* DOCUMENT TEXT:
*I'm somewhere in the polychrome neighborhood of the
Tucson Visitor's Center. They seem to specialize in
selling patches of desert to elderly passers-by in RVs.
If you wanted a stellar example of demographic
transition in the West, it would be here.
*In the meantime, on the other side of the planet,
Lee Kuan Yew, the wily old right-wing autocrat,
scolds Nehru and his feeble socialist legacy while
talking to a softball crowd of Indian industrialists.
Although Lee is Nehru's contemporary, Nehru's
dead and he isn't, so maybe a few triumphalist
summaries are in order.
http://www.ciionline.org/Common/313/default.asp?Page=Minister%20Mentor%20Lee%20Kuan%20Yew.htm
A long speech nicely calculated to irritate the hell out of leftists
The part I like best is when Lee deftly suggests that
the visionary Nehru was too dreamy and lazy to
go walk the beat and see if his Gandhian share-the-wealth
schemes were actually being implemented.
Maybe if Nehru had been mayor of Singapore while
Lee had to deal with a vast polyglot "License Raj'
swarming with fanatics... oh well.

* DATASET RECORDS:
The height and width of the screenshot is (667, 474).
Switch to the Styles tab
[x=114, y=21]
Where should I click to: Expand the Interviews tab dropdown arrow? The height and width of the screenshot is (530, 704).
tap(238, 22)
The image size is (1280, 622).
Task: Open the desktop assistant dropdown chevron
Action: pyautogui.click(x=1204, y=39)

* TO DO:
1/ Using the post, answer each of these on its own line:
(a) What does the Tucson Visitor's Center seem to specialize in?
(b) Whom does Lee Kuan Yew scold?
(c) To what audience is Lee talking?
2/ Can you sum up the post in two sentences?
3/ Reproduce the post word for word, starting at "If you wanted" and ending at "of Indian industrialists.".

* SOLVED TASKS:
1/
(a) Selling patches of desert to elderly passers-by in RVs.
(b) Nehru and his feeble socialist legacy.
(c) A softball crowd of Indian industrialists.

2/ The writer is near the Tucson Visitor's Center, which seems to specialize in selling patches of desert to elderly passers-by in RVs. Meanwhile, Lee Kuan Yew scolds Nehru and his socialist legacy in a speech to Indian industrialists, and the writer likes best Lee's suggestion that Nehru was too dreamy and lazy to check whether his Gandhian share-the-wealth schemes were actually being implemented.

3/
If you wanted a stellar example of demographic
transition in the West, it would be here.
*In the meantime, on the other side of the planet,
Lee Kuan Yew, the wily old right-wing autocrat,
scolds Nehru and his feeble socialist legacy while
talking to a softball crowd of Indian industrialists.